**INSTRUCTIONS FOR THE TASK:** Please reproduce the records below line for line, with no changes.

**MATERIAL PROVIDED:**
□ □ □

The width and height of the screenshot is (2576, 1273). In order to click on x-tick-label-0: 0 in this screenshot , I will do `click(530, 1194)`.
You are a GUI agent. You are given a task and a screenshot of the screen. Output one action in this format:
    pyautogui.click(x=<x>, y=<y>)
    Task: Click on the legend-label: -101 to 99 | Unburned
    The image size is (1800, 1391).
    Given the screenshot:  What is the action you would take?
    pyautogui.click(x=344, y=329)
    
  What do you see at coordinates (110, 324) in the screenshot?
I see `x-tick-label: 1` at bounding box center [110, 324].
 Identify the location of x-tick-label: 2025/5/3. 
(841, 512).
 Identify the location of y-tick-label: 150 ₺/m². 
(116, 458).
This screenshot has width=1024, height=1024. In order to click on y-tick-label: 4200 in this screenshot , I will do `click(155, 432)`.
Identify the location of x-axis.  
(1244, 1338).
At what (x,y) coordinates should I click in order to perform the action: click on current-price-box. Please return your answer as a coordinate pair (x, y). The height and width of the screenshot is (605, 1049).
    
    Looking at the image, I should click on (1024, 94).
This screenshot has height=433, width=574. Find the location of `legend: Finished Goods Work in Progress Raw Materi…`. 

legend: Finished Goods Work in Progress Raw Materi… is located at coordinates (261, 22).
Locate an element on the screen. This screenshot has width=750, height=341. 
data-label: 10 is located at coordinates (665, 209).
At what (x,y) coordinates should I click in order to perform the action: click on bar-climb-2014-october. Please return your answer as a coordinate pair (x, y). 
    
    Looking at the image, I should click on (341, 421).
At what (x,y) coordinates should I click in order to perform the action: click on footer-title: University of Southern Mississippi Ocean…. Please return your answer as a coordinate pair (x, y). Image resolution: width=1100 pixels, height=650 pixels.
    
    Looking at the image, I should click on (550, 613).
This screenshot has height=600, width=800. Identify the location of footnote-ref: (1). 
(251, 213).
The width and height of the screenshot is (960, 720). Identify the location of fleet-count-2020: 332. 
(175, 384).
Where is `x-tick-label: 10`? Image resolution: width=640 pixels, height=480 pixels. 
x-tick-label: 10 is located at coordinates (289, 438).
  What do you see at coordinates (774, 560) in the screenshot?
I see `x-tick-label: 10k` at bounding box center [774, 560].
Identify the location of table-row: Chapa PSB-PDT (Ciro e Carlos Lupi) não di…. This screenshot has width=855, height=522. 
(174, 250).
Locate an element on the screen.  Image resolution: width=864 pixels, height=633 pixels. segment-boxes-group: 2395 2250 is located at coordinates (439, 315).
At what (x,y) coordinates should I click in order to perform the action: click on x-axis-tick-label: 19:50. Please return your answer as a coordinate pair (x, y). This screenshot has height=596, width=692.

□ □ □

**WRITTEN RESPONSE:**
The width and height of the screenshot is (2576, 1273). In order to click on x-tick-label-0: 0 in this screenshot , I will do `click(530, 1194)`.
You are a GUI agent. You are given a task and a screenshot of the screen. Output one action in this format:
    pyautogui.click(x=<x>, y=<y>)
    Task: Click on the legend-label: -101 to 99 | Unburned
    The image size is (1800, 1391).
    Given the screenshot:  What is the action you would take?
    pyautogui.click(x=344, y=329)
    
  What do you see at coordinates (110, 324) in the screenshot?
I see `x-tick-label: 1` at bounding box center [110, 324].
 Identify the location of x-tick-label: 2025/5/3. 
(841, 512).
 Identify the location of y-tick-label: 150 ₺/m². 
(116, 458).
This screenshot has width=1024, height=1024. In order to click on y-tick-label: 4200 in this screenshot , I will do `click(155, 432)`.
Identify the location of x-axis.  
(1244, 1338).
At what (x,y) coordinates should I click in order to perform the action: click on current-price-box. Please return your answer as a coordinate pair (x, y). The height and width of the screenshot is (605, 1049).
    
    Looking at the image, I should click on (1024, 94).
This screenshot has height=433, width=574. Find the location of `legend: Finished Goods Work in Progress Raw Materi…`. 

legend: Finished Goods Work in Progress Raw Materi… is located at coordinates (261, 22).
Locate an element on the screen. This screenshot has width=750, height=341. 
data-label: 10 is located at coordinates (665, 209).
At what (x,y) coordinates should I click in order to perform the action: click on bar-climb-2014-october. Please return your answer as a coordinate pair (x, y). 
    
    Looking at the image, I should click on (341, 421).
At what (x,y) coordinates should I click in order to perform the action: click on footer-title: University of Southern Mississippi Ocean…. Please return your answer as a coordinate pair (x, y). Image resolution: width=1100 pixels, height=650 pixels.
    
    Looking at the image, I should click on (550, 613).
This screenshot has height=600, width=800. Identify the location of footnote-ref: (1). 
(251, 213).
The width and height of the screenshot is (960, 720). Identify the location of fleet-count-2020: 332. 
(175, 384).
Where is `x-tick-label: 10`? Image resolution: width=640 pixels, height=480 pixels. 
x-tick-label: 10 is located at coordinates (289, 438).
  What do you see at coordinates (774, 560) in the screenshot?
I see `x-tick-label: 10k` at bounding box center [774, 560].
Identify the location of table-row: Chapa PSB-PDT (Ciro e Carlos Lupi) não di…. This screenshot has width=855, height=522. 
(174, 250).
Locate an element on the screen.  Image resolution: width=864 pixels, height=633 pixels. segment-boxes-group: 2395 2250 is located at coordinates (439, 315).
At what (x,y) coordinates should I click in order to perform the action: click on x-axis-tick-label: 19:50. Please return your answer as a coordinate pair (x, y). This screenshot has height=596, width=692.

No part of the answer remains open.